Tuesday, February 5

And Who Emails This Shit?

Shorter David Brooks: I'm not a Hillary-hater, but here's an anecdote about the cold, calculating, absolutist bitch that might give you pause.

Why we're congenitally incapable of doing "shorters", or being succinct: Health Care! 1993! John "Blue Dog" Cooper, the last man to lose an election to Fred Dumbo Thompson! The Educated Class rooting against Hillary!

Money Shot: "Cooper is, of course, a man who has been burned in the past. But it is legitimate to wonder if adults can really change all that much. A defter politician would have reached out to Cooper and made an attempt to address the concerns he represents."

"If adults can change that much!"   "A defter politician reaching out!"  That's rich, really, coming from someone who voted for Bush twice. And the "concern" Cooper represented was the insurance industry, not thousands of Tennesseans worried that they might be forced to receive affordable healthcare.

Is Brooks so stupid as to believe this? No. He's got a terminal case of Reagantotism, made that much worse by the fact that he, like a certain Presidential candidate Cooper has endorsed, was actually in his twenties when this magical land of Ponies and Unity was unrolled. It was made that much worse when the soft bigotry of low journalistic standards bestowed the phony title of "The Conservative Pundit Liberals Love" on his passive-aggressive AV-nerd chatter.   Now he's left trying to pickup Blue Dog Democrats in a seedy dive by repeating the only line that ever got him laid, even if it was twenty years ago.  

Skinny: Healthcare, of course, is the sine qua non of the Hillary hater, the intersection of Republican Entitlement Boulevard and Sexism Street, and its astonishingly long life is all one needs to justify throwing Brooks to the ground, grabbing his wrist, and making him hit himself until he cries, "Okay, I'm a Hillary Hater!" three times. The fact that Mrs. Clinton was tabbed to head her husband's task force was--and is--offered as evidence of some insidious take-over plot, and Mrs. Clinton was--and is--portrayed as some sort of power-mad harpy who dared presume herself the equal of Our Elected Officials. The plan was defeated thanks to the efforts of Democratic insurance-industry mouthpieces like Cooper and Pat Moynihan, after a massive industry-financed scare campaign which has kept national healthcare off the agenda for nearly twenty years.   A more vindictive man than myself could possibly be hoping that a sizable percentage of the people who helped stem the tide of reasonable concern back them find themselves lacking heath insurance today. And needing it.

* Data shown:
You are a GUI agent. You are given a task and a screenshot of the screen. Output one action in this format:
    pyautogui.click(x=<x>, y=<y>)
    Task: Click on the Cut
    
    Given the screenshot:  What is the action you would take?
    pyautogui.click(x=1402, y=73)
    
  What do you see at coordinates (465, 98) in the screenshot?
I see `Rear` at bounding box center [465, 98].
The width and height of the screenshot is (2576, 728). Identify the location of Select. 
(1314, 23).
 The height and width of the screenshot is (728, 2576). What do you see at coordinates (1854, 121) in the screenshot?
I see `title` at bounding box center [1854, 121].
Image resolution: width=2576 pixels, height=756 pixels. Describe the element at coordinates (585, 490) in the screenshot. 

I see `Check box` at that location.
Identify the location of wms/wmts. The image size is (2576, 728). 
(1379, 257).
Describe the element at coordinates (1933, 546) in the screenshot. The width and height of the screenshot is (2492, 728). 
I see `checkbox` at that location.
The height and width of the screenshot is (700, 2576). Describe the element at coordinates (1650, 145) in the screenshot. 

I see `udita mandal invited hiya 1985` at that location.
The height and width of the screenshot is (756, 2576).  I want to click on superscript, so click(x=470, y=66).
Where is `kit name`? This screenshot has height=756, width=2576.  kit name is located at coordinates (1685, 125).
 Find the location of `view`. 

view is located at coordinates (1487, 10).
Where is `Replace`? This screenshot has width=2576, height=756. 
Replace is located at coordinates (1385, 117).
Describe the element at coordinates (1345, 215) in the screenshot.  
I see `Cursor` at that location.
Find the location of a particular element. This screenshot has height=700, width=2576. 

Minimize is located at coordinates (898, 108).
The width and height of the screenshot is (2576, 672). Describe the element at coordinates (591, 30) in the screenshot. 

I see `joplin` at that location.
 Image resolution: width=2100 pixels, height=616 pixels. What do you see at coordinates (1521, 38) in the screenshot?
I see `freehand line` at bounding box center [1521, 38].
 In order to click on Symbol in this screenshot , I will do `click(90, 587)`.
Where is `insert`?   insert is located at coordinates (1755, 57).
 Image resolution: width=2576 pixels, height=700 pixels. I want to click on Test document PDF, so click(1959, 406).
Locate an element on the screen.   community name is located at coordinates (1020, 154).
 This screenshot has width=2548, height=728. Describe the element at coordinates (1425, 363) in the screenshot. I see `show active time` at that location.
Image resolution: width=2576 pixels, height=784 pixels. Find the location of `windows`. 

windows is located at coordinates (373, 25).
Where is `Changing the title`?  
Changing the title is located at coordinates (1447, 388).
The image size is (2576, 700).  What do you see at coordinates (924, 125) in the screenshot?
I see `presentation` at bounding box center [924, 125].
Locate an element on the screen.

* Complete the following:
1. Rewrite the records from the line with "The image size is (2576, 700)." to the end of the records as a Markdown table with the columns No. and Line, numbering each row and omitting blank lines.
2. Extend the post on David Brooks and the health care fight by continuing it from its last sentence.

* Per-task outputs:
1.
| No. | Line |
|---|---|
| 1 | The image size is (2576, 700).  What do you see at coordinates (924, 125) in the screenshot? |
| 2 | I see `presentation` at bounding box center [924, 125]. |
| 3 | Locate an element on the screen. |

2.
If the cupidity of the Reaganauts was ever more in evidence I, for one, can't think of where. If we need a finer example of the will of the people being thwarted by the unequal access of big money concerns to our whorish politicians you'll have to find it for me. And yet! As Brooks, no Hilary-hater! tells the tale fifteen years later, on Super Dooper Times Three Tuesday, coincidentally, the whole matter boiled down to Mrs. Clinton being rude to John Fucking Cooper. It was the Congress of the United States that botched healthcare. It was Bill Clinton's program, not his wife's, just as Iraq is George Bush's war, not, well, Bill Clinton's wife's. That it was mishandled in its public-relations effort, and insufficiently ardent of the rectums of puffed-up politicos like Cooper are items we may put forward for discussion. But the clear winners were the people who owned their votes, and a generation of Hitlery biographers, and the clear loser was democracy.

While We're At It, Gimme Your Lunch Money: Assuming he's within shouting distance of the truth, something we would not necessarily assume from John Cooper's public record, how many politicians have told opponents "We'll bury you," in private? Of how many males is it quoted back as evidence of rapine, or suggested as something simply beyond the pale of politics? I have refused to support Senator Clinton's campaign, but if she'd like to borrow a shovel I'll be happy to oblige.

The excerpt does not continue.